Friday Feedback: Media Consolidation’s Long Tail

istock_000001483014xsmall.jpgFridays the LA Progressive features a comment that was particularly noteworthy. This week we are featuring a comment submitted by Lauren Steiner, commenting on “Proposed Comcast Takeover of NBC Universal Will Hurt Diversity, Critics Say,” by Sylvia Moore. Here’s Lauren’s comment:

Excellent article, Sylvia. I was unable to make it to the hearing. So I am pleased to read such comprehensive coverage by you.

When I started my career in public access cable TV back in 1980, I was alarmed by all the media consolidation that had occurred by that time. We used to talk about public access as being the only place where average citizens and community organizations could have direct first amendment rights using the most powerful medium of persuasion – television.
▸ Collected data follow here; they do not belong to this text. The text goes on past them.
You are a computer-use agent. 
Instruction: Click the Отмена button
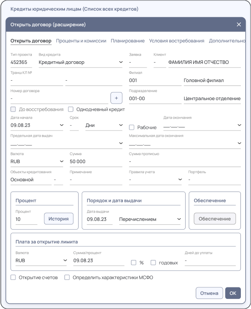[x=209, y=293]
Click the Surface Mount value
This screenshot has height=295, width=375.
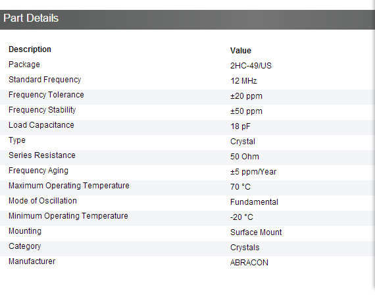point(256,232)
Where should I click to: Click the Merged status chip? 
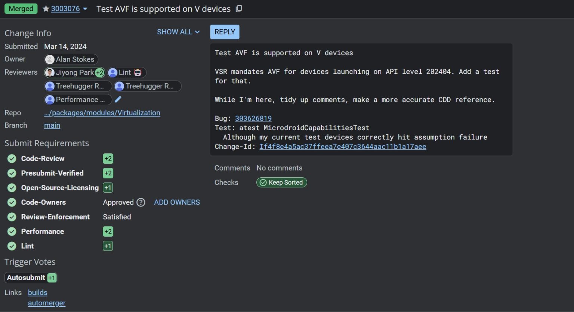[21, 8]
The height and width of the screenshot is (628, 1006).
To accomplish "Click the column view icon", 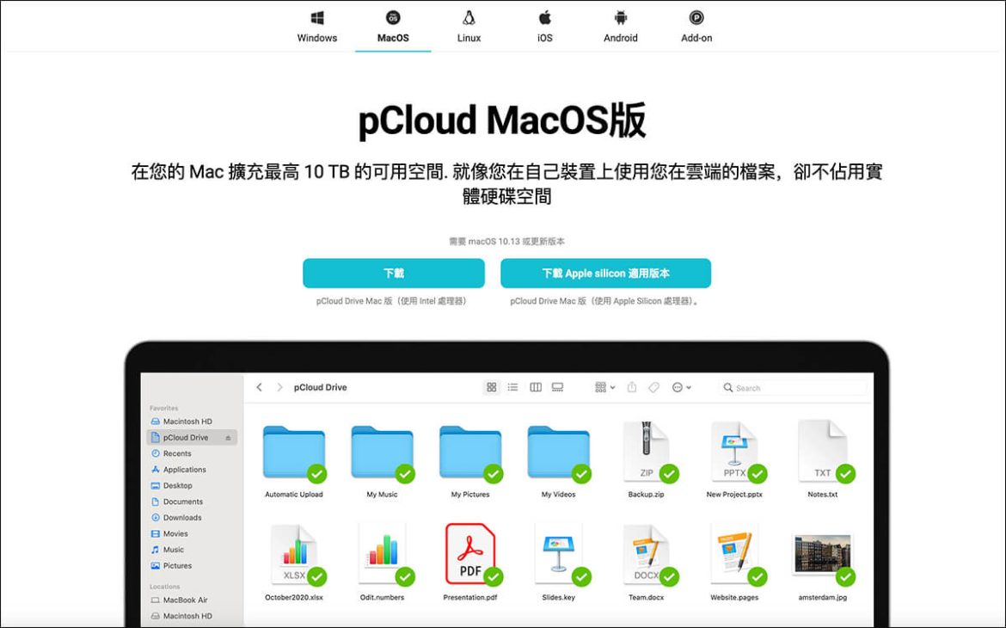I will (536, 387).
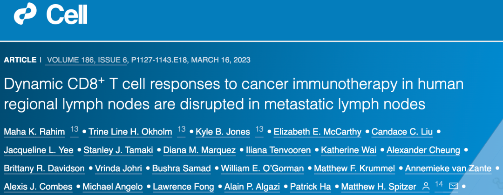This screenshot has height=195, width=503.
Task: Click author name Candace C. Liu
Action: (402, 132)
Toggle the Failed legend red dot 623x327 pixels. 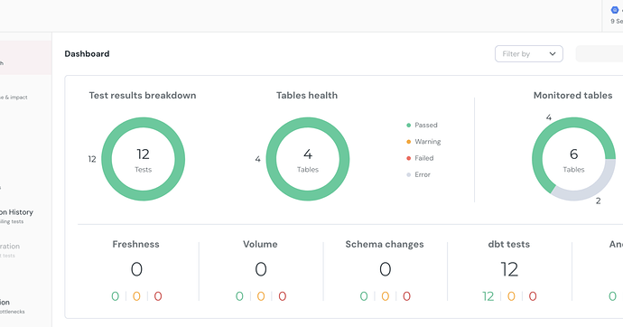[408, 158]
But over the last thirty years, the consolidation of ownership of not only TV stations but TV production companies and radio stations has gotten exponentially worse. And once cable companies no longer needed robust public access operations to win franchises, they reduced their funding or closed them completely. Now they make the case that with the internet, they don’t need public access at all because after all, anyone can start a blog. But with over 30 million web sites out there, these individual voices certainly do not have comparable audiences to those of the satellite and cable channels.

Yes, I agree with you that the way things are going, this may have been just a dog and pony show, and that the merger will be approved. As we have discussed, it’s hard for the public interest to compete with the special interests and their huge campaign contributions. Perhaps the way to go is to try to revive and enforce some of the regulations that the FCC used to have with regard to minority ownership, the Fairness Doctrine, the Equal Time Rule, a minimum number of hours of news and public affairs and children’s programming, etc. After the financial meltdown and the oil spill, there seems to be a resurgence of interest in regulation. After all, these companies do need FCC licenses, and they are supposed to be operating in the public interest, convenience and necessity.